Version:

Table Monitor Tutorial

The following is an excerpted tutorial, extracted from a complete example using the Python Table Monitor API, demonstrating the basic use of the three table monitor types:

  • table insert monitor - watches a table for newly inserted records and can make use of those records elsewhere
  • table update monitor - watches a table for updates and reports the number of records updated in each update request issued
  • table delete monitor - watches a table for deletes and reports the number of records deleted in each delete request issued

The table monitors will be managed via instances of the GPUdbTableMonitorBase class, which can create, process, & remove table monitors.

Prerequisites

The prerequisites for running the table monitor example are listed below:

Python API Installation

The native Kinetica Python API is accessible through the following means:

  • For development on the Kinetica server:
  • For development not on the Kinetica server:

Kinetica RPM

In default Kinetica installations, the native Python API is located in the /opt/gpudb/api/python directory.
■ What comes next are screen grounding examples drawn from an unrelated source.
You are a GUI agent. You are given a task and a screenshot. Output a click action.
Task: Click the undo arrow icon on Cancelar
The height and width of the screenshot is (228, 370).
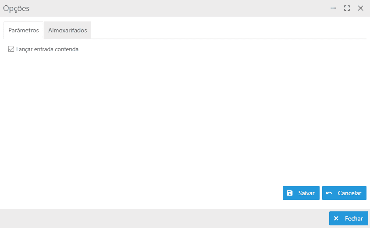pos(329,193)
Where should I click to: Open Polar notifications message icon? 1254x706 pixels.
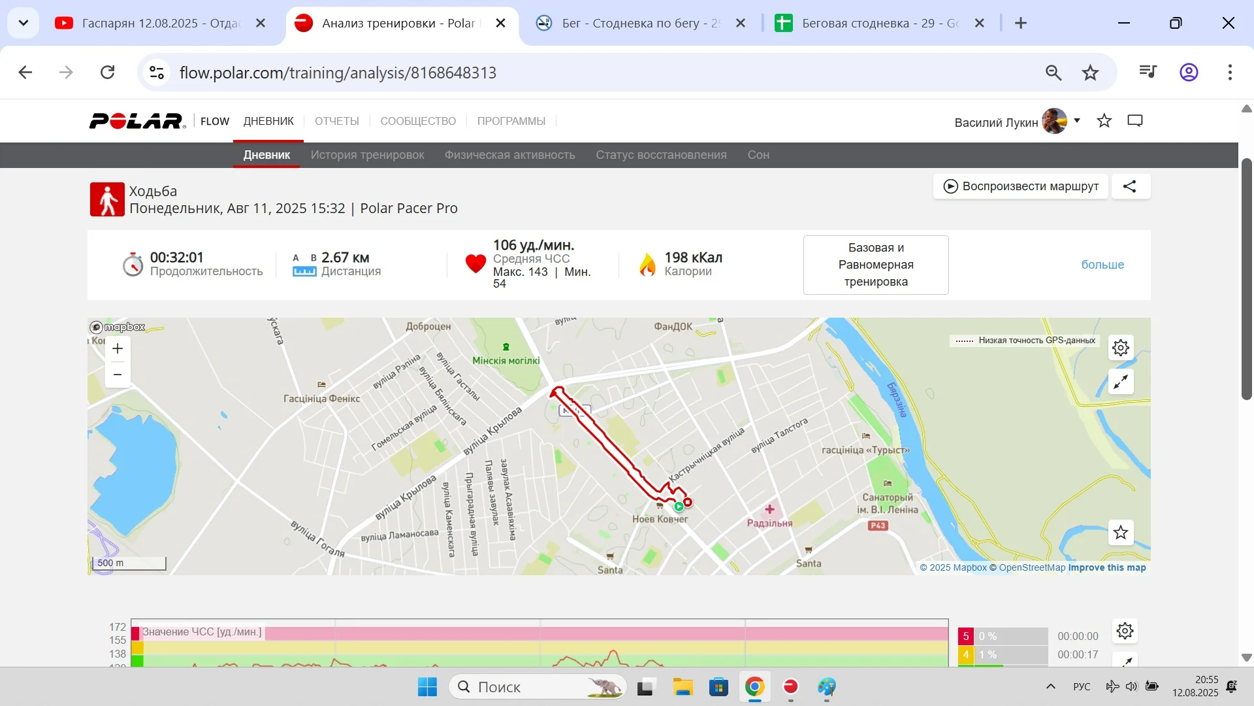pos(1135,121)
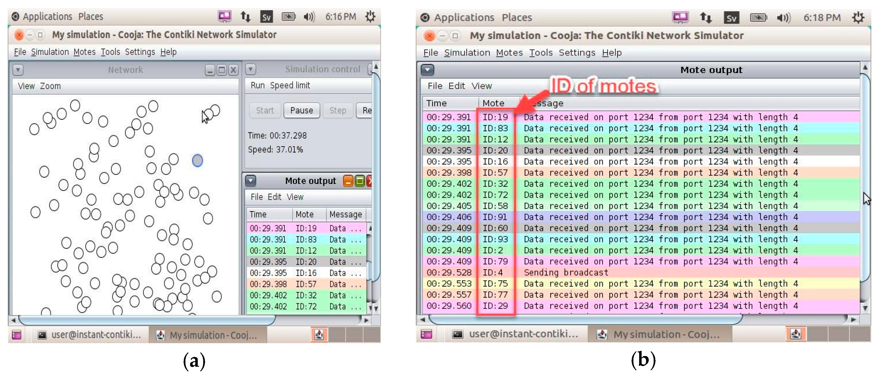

The /opt/gpudb/bin/gpudb_python wrapper script is provided, which sets the execution environment appropriately.

Test the installation:

/opt/gpudb/bin/gpudb_python /opt/gpudb/api/python/examples/example.py

Important

When developing on the Kinetica server, use /opt/gpudb/bin/gpudb_python to run Python programs and /opt/gpudb/bin/gpudb_pip to install dependent libraries.

Git

  1. In the desired directory, run the following but be sure to replace <kinetica-version> with the name of the installed Kinetica version, e.g., v7.0:

    git clone -b release/<kinetica-version> --single-branch https://github.com/kineticadb/kinetica-api-python.git
    
  2. Change directory into the newly downloaded repository:

    cd kinetica-api-python
    
  3. In the root directory of the unzipped repository, install the Kinetica API:

    sudo python setup.py install
    
  4. Test the installation (Python 2.7 (or greater) is necessary for running the API example):

    python examples/example.py
    

PyPI

The Python package manager, pip, is required to install the API from PyPI.

  1. Install the API:

    pip install gpudb --upgrade
    
  2. Test the installation:

    python -c "import gpudb;print('Import Successful')"
    

    If Import Successful is displayed, the API has been installed as is ready for use.

Script Detail

In this example, a set of batches of randomly-generated weather data for a fixed set of cities will be inserted into a "history" table. A table monitor manager (via GPUdbTableMonitorBase) will be created to watch for those newly inserted records and update a "status" table of those cities with their latest randomly-generated temperature values.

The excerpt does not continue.